La question de l'interruption volontaire de grossesse (IVG) est un sujet de société complexe et sensible, suscitant des débats passionnés et des enjeux éthiques importants. En France, le droit à l'IVG est garanti par la loi depuis 1975, mais son inscription dans la Constitution fait l'objet de discussions et de propositions depuis plusieurs années. Cet article vise à explorer les enjeux et les perspectives de cette inscription constitutionnelle, en abordant les arguments pour et contre, les différentes formulations possibles, et les procédures à suivre.

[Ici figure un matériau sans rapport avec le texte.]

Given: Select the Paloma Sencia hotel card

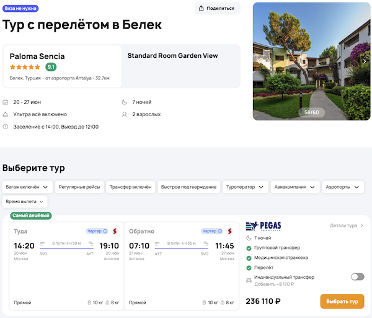Looking at the screenshot, I should pyautogui.click(x=62, y=66).
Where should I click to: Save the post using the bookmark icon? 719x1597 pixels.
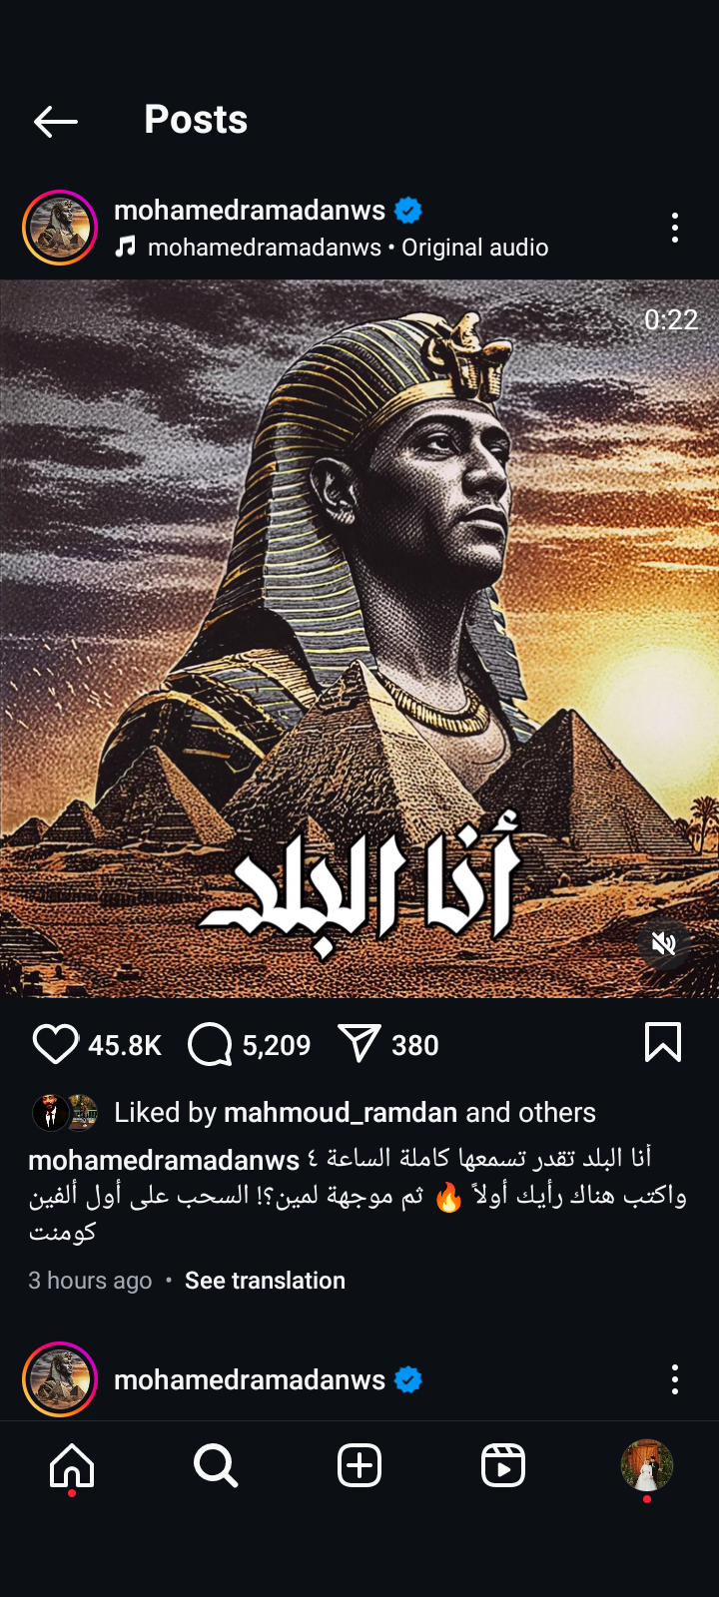663,1043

Contexte historique et politique

Le procès de Bobigny et la dépénalisation de l'IVG

Le contexte historique de la lutte pour le droit à l'IVG en France est marqué par le « procès de Bobigny » en 1972, où une mineure victime d'un viol a été poursuivie pour avortement, une pratique illégale à l'époque. Son avocate, Gisèle Halimi, avait obtenu la relaxe de la jeune fille, et l'IVG avait été dépénalisée trois ans plus tard.

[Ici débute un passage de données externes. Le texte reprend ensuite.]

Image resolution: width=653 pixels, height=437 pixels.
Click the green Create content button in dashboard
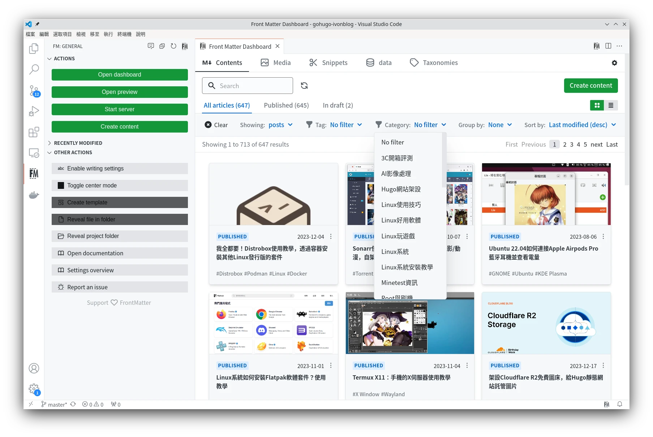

L'annonce d'Emmanuel Macron et les réactions politiques

Le président Emmanuel Macron a annoncé, le 8 mars, un projet de loi visant à inscrire dans la Constitution « la liberté des femmes à recourir à l'interruption volontaire de grossesse » (IVG). Cette annonce a été faite lors de l'hommage national à Gisèle Halimi, figure emblématique de la lutte pour les droits des femmes. Ce projet de loi constitutionnel, souhaité par des parlementaires de gauche et de la majorité, « sera préparé dans les prochains mois », a annoncé le chef de l'État.

Les différentes formulations proposées

Alors que l'Assemblée nationale avait adopté une proposition de loi visant à garantir le « droit » à l'IVG dans la Constitution, le Sénat avait voté une rédaction modifiée mentionnant la « liberté de la femme de mettre fin à sa grossesse ». Emmanuel Macron a retenu la notion de « liberté », introduite par le sénateur Philippe Bas (LR), ancien collaborateur de Simone Veil, qui procède d'une logique moins offensive que celle de droit, qui implique la possibilité de revendiquer une « prestation » des pouvoirs publics.

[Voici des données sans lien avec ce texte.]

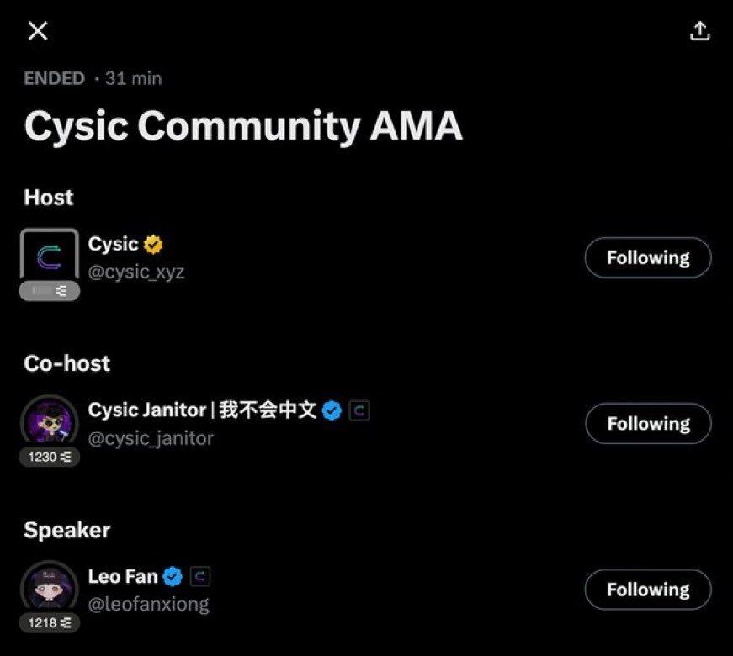Click Cysic Janitor blue verified badge

point(332,410)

Les enjeux de l'inscription constitutionnelle

Un symbole fort pour les droits des femmes

L'inscription de la liberté de l'IVG dans la Constitution serait un symbole fort pour les droits des femmes, en consacrant le droit à disposer de leur corps et à choisir librement si elles souhaitent ou non mener une grossesse à terme. Elle permettrait de consolider ce droit face aux remises en question et aux menaces qui pèsent sur lui dans certains pays, comme aux États-Unis avec la décision de la Cour suprême de mettre fin à l'IVG comme droit fédéral.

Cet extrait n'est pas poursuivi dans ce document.